• [Page]:

Drawing on court records and on interviews with the defendants, their lawyers, their families, and the FBI officials and prosecutors who oversaw the investigations, Aaronson portrays an agency that has adopted an "any means necessary" approach to its terrorism prevention efforts, regardless of whether there are real terrorists being caught. To the FBI, this imperative justifies recruiting informants with extensive criminal records, including convictions for fraud, violent crimes, and even child molestation, that in an earlier era would have disqualified them except in the most extraordinary circumstances.
In addition to providing leniency, if not forgiveness, for heinous crimes, the FBI pays these informants tens to hundreds of thousands of dollars, creating a perverse incentive for them to ensnare dupes into terror plots. Aaronson quotes an FBI official defending this practice: "To catch the devil you have to go to hell."
Such an analysis might make sense when police leverage one criminal to gain information about more serious criminal conspiracies—in other words, to catch a real "devil." But Aaronson's research reveals that the targets in most of these sting operations clearly pose little real threat. They may have a history of angry anti-government rhetoric, but they take no steps toward terrorist acts until they receive encouragement and resources from government agents.
Aaronson takes pains to avoid portraying those caught in the stings as completely innocent of malice. But he demonstrates that they almost universally lack violent criminal histories or connections to real terrorist groups. Most importantly, while they may have talked about committing violent acts, they rarely had weapons of their own and lacked the financial means to acquire them. Yet the government provides them with military hardware that would cost thousands of dollars and would be extremely difficult for even sophisticated criminal organizations to obtain, only to bust them in a staged finale.
This aspect of Aaronson's narrative is most troubling to me, as a former FBI agent who worked undercover in domestic terrorism investigations before 9/11. My concern is partly that the artificially inflated scope of the threat in these cases appears to be specifically designed to overwhelm judges, jurors, and the general public, who might otherwise view these methods as illegal entrapment. Indeed, the judge in a case in which an informant offered a seemingly reluctant James Cromitie $250,000 to participate in his plot, severely criticized the investigation, stating: "Only the government could have made a terrorist out of Mr. Cromitie, whose buffoonery is positively Shakespearean in scope." Yet she let the jury's conviction stand and sentenced Cromitie to 25 years in prison. Of 150 defendants charged in these schemes, Aaronson documents only two acquittals. The majority plead guilty to mitigate draconian penalties. Law enforcement has no business staging theatrical productions that intentionally exaggerate the seriousness of a defendant's criminal conduct.

• [Information supplied]:
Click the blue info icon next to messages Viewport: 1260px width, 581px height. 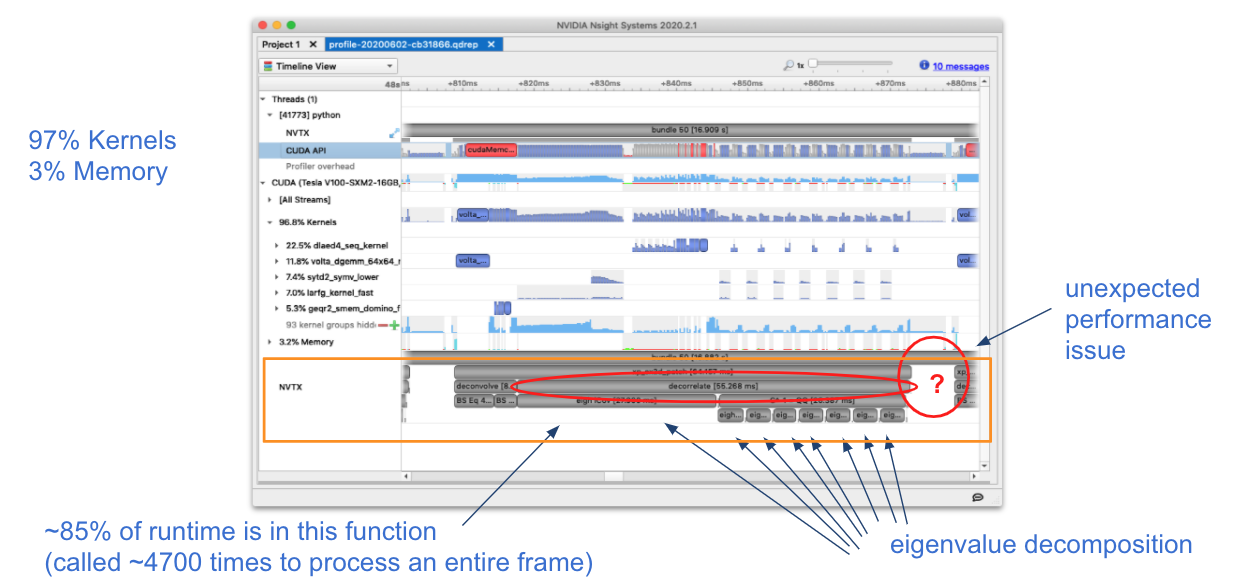922,65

• [Written tasks]:
A: According to the passage on FBI terrorism stings, how many acquittals does Aaronson document among the 150 defendants charged in these schemes?
B: Reproduce word for word the stretch of the passage on FBI terrorism stings from "In addition to" through "from government agents.".
The data is material separate from the passage on FBI terrorism stings.

• [Solutions to the problems]:
A: Two.

B:
In addition to providing leniency, if not forgiveness, for heinous crimes, the FBI pays these informants tens to hundreds of thousands of dollars, creating a perverse incentive for them to ensnare dupes into terror plots. Aaronson quotes an FBI official defending this practice: "To catch the devil you have to go to hell."
Such an analysis might make sense when police leverage one criminal to gain information about more serious criminal conspiracies—in other words, to catch a real "devil." But Aaronson's research reveals that the targets in most of these sting operations clearly pose little real threat. They may have a history of angry anti-government rhetoric, but they take no steps toward terrorist acts until they receive encouragement and resources from government agents.